[Data in this exercise]

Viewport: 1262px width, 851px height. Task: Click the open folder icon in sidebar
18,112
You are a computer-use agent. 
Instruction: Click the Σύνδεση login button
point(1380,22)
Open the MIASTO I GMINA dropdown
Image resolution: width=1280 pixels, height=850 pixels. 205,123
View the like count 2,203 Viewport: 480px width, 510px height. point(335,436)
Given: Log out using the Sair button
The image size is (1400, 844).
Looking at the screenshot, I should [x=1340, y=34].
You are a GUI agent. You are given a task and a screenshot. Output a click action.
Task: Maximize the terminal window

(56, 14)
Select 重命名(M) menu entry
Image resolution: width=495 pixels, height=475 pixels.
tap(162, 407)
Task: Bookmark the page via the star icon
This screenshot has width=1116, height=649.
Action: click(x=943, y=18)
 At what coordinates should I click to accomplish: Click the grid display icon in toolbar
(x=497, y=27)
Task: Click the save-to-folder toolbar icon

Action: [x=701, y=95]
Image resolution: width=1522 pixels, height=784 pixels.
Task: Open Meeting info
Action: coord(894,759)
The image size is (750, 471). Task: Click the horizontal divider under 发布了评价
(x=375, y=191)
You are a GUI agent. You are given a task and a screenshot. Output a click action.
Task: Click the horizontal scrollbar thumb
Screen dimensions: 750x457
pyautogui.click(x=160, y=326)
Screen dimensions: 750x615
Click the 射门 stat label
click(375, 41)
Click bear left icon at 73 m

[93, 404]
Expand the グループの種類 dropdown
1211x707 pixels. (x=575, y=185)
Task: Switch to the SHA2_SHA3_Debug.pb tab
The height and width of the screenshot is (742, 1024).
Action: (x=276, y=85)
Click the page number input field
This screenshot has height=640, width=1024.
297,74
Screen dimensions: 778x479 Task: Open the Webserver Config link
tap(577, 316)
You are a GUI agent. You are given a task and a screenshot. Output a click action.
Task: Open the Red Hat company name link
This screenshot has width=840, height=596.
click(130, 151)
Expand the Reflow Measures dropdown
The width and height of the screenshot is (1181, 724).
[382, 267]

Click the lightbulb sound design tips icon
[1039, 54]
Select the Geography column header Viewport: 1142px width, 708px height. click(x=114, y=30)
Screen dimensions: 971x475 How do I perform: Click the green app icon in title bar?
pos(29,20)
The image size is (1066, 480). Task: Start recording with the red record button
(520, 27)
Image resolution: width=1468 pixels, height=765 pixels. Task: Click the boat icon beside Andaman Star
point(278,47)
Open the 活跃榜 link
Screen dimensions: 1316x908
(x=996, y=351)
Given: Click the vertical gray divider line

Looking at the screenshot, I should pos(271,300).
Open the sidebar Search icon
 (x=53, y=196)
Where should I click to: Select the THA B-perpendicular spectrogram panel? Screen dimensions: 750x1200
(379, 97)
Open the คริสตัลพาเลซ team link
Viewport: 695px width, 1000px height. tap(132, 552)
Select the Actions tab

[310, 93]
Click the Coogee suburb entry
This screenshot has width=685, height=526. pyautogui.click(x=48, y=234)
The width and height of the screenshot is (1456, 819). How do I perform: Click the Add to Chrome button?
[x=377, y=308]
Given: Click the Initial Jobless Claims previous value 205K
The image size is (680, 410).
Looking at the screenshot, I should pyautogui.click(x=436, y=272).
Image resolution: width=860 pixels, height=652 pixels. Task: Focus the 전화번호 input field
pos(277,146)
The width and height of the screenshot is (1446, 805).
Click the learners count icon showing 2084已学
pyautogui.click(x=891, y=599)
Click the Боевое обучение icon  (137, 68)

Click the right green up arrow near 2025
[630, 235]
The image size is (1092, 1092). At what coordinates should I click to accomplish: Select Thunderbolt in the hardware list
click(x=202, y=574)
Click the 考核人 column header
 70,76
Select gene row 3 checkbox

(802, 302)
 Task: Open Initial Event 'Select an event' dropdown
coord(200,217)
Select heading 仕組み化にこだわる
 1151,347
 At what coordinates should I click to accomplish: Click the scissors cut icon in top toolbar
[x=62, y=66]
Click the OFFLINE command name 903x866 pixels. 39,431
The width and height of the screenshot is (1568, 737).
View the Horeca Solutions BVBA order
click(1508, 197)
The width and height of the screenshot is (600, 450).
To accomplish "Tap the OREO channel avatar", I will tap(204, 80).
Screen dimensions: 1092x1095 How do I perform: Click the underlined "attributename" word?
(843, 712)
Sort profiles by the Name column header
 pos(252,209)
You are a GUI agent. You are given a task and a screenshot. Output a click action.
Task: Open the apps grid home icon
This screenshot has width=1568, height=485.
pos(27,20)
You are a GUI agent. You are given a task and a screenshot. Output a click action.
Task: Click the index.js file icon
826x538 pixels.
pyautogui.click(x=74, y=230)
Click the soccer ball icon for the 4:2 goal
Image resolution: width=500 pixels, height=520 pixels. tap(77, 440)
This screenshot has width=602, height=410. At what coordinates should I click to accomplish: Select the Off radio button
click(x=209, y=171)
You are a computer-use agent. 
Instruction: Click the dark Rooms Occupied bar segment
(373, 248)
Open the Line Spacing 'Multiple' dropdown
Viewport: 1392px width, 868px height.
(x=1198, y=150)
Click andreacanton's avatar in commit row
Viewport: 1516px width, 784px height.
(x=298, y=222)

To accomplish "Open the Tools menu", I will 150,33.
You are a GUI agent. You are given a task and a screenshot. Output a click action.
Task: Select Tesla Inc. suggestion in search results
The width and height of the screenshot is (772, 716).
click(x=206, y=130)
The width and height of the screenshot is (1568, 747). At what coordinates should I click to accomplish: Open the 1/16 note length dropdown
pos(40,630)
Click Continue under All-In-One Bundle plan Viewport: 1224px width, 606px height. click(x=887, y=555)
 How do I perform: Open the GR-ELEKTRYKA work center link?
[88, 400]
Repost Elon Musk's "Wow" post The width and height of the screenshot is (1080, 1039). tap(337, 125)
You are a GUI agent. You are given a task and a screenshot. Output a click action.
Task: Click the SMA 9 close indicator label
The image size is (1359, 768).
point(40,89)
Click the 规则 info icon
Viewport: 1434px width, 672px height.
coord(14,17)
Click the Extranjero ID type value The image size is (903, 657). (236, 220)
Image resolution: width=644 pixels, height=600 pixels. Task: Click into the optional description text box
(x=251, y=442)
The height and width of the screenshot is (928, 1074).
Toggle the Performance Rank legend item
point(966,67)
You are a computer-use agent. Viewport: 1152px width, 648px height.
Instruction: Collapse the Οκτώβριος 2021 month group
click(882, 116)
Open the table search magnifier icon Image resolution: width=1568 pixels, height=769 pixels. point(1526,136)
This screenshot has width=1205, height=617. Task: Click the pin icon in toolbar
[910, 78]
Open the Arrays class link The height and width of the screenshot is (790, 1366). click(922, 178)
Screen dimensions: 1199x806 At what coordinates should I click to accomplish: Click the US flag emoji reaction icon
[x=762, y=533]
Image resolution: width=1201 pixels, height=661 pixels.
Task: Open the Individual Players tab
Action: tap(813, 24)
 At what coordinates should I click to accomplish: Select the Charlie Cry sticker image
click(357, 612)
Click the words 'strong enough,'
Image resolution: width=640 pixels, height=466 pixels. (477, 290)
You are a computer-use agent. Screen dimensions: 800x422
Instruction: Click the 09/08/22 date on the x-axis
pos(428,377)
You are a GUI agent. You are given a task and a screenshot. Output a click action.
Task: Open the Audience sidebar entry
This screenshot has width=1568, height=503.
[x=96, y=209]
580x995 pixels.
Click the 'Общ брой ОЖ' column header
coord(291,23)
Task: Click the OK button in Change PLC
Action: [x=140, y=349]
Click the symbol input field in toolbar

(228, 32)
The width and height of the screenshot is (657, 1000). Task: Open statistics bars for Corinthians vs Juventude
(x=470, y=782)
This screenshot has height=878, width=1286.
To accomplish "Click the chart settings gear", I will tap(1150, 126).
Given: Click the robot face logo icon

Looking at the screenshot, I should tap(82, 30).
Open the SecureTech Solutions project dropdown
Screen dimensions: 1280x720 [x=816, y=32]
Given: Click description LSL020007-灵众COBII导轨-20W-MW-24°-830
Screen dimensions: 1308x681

[Exercise directions]
Using the records given above, list every line that includes the word "computer".

[Result below]
You are a computer-use agent. 
You are a computer-use agent. 
You are a computer-use agent. Viewport: 1152px width, 648px height.
You are a computer-use agent. Screen dimensions: 800x422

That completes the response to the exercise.